Problem requirements: Write out the data in full, exactly as shown.

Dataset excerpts

***

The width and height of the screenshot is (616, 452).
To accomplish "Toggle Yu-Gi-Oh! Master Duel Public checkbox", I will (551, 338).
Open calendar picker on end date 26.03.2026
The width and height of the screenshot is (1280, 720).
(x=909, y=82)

***

Exercise answer:
The width and height of the screenshot is (616, 452).
To accomplish "Toggle Yu-Gi-Oh! Master Duel Public checkbox", I will (551, 338).
Open calendar picker on end date 26.03.2026
The width and height of the screenshot is (1280, 720).
(x=909, y=82)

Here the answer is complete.